> [Task item] Keep only the lines of the listing that include the word "Expand", and copy them.

> [The records]

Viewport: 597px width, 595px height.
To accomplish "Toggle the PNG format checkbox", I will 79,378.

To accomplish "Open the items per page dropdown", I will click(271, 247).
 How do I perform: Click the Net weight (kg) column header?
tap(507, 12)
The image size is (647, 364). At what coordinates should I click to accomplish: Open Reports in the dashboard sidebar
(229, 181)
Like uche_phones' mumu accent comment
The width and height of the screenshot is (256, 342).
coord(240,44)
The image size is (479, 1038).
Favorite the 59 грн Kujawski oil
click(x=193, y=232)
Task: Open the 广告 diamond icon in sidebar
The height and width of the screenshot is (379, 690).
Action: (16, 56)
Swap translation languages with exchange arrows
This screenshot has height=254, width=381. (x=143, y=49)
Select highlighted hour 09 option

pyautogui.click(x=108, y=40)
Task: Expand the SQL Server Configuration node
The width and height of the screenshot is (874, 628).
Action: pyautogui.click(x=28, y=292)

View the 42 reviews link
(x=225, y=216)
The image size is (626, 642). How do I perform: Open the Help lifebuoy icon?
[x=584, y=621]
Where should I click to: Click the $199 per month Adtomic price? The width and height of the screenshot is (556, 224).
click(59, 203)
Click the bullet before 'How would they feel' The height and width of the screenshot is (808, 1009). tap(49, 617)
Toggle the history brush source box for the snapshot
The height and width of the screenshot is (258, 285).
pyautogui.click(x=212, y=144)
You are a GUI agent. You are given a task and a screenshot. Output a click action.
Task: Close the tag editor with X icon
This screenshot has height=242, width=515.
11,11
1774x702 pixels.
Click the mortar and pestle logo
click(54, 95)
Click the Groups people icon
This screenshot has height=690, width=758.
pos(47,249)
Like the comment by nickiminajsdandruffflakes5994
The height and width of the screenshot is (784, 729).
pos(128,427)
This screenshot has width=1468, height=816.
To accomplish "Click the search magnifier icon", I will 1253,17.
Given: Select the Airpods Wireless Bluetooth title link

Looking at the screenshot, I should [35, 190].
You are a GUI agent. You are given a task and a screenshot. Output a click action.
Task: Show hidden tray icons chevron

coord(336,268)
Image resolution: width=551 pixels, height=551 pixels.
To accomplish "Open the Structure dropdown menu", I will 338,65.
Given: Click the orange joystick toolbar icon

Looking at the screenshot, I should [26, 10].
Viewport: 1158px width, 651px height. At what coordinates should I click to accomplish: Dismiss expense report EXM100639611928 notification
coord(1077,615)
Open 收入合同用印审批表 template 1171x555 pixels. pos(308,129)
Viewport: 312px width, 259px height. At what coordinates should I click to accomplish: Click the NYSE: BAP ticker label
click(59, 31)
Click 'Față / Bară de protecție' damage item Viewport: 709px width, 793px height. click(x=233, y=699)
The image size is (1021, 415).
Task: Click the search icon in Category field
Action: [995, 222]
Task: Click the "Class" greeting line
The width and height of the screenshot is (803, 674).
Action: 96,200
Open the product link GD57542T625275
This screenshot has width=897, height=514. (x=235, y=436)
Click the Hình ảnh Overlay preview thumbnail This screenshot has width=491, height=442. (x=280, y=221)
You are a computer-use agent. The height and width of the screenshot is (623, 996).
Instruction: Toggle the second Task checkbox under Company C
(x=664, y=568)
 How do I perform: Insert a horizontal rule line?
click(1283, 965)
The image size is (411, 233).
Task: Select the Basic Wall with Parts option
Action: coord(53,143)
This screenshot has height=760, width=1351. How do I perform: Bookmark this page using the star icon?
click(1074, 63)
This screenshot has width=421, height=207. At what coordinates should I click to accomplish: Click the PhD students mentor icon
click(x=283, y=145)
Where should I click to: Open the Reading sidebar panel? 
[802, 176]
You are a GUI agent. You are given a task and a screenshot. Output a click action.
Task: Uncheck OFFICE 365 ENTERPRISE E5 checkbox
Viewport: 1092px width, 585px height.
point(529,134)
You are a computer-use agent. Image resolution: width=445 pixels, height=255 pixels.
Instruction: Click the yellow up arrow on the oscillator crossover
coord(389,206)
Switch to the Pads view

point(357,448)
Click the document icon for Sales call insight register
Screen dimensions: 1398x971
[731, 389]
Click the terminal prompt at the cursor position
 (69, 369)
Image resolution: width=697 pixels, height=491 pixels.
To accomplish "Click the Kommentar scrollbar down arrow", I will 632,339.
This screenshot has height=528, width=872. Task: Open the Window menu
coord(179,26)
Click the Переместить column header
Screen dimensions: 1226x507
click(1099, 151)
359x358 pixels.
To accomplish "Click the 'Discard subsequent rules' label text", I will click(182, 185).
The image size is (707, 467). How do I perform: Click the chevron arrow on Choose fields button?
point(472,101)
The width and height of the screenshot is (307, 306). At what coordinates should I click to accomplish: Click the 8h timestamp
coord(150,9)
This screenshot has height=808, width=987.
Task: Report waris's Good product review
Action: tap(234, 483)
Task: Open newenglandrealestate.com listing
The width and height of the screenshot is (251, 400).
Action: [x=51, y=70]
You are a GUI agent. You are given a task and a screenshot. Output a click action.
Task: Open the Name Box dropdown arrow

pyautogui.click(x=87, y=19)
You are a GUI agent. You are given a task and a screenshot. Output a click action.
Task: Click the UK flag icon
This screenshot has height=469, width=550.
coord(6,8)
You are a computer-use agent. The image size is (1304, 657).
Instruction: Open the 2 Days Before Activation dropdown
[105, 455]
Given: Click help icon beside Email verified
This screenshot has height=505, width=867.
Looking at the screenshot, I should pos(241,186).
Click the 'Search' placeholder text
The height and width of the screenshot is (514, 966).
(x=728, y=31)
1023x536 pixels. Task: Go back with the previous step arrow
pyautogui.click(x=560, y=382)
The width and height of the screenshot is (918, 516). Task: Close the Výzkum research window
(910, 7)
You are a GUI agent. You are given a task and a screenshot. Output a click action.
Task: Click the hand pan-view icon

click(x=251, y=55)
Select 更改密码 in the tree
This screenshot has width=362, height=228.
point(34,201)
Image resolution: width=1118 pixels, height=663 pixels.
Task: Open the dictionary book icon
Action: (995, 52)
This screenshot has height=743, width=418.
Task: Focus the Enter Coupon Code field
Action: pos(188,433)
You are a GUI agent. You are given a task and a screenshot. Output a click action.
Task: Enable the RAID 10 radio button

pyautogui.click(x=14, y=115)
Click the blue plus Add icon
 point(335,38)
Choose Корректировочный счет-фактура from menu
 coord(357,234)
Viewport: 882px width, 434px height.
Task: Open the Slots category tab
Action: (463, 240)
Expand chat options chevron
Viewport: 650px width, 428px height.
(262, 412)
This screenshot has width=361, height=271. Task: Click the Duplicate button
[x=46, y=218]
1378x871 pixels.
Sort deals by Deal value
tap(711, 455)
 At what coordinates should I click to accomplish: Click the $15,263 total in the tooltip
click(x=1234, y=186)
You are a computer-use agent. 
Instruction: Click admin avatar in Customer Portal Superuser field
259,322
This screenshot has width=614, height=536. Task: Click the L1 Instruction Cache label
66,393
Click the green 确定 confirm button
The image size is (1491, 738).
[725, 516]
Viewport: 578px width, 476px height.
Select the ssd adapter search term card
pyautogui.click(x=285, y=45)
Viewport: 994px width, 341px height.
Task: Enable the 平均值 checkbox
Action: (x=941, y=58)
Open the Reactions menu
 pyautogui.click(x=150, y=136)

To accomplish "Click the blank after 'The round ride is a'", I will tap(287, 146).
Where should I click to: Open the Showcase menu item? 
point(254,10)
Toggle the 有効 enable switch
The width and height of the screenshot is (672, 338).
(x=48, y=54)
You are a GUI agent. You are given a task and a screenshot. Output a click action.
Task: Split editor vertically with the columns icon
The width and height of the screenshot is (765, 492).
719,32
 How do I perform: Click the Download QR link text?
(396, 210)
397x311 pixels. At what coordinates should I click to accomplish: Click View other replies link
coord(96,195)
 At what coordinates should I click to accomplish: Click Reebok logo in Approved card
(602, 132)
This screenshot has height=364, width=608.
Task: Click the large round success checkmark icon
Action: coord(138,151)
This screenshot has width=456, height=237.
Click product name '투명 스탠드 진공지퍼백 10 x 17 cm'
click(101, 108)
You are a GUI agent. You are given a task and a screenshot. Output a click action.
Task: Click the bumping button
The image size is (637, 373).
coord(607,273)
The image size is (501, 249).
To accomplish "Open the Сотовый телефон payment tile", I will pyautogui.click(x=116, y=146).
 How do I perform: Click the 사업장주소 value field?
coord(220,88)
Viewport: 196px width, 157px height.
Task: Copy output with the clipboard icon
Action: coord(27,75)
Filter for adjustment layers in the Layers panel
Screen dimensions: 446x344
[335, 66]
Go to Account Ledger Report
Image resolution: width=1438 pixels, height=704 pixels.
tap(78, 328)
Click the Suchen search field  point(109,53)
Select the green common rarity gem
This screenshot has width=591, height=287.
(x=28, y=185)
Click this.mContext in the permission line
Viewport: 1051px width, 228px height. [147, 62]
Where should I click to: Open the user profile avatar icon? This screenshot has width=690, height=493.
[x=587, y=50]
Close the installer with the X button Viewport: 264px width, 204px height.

> [Written reply]
Task: Expand the SQL Server Configuration node
Expand chat options chevron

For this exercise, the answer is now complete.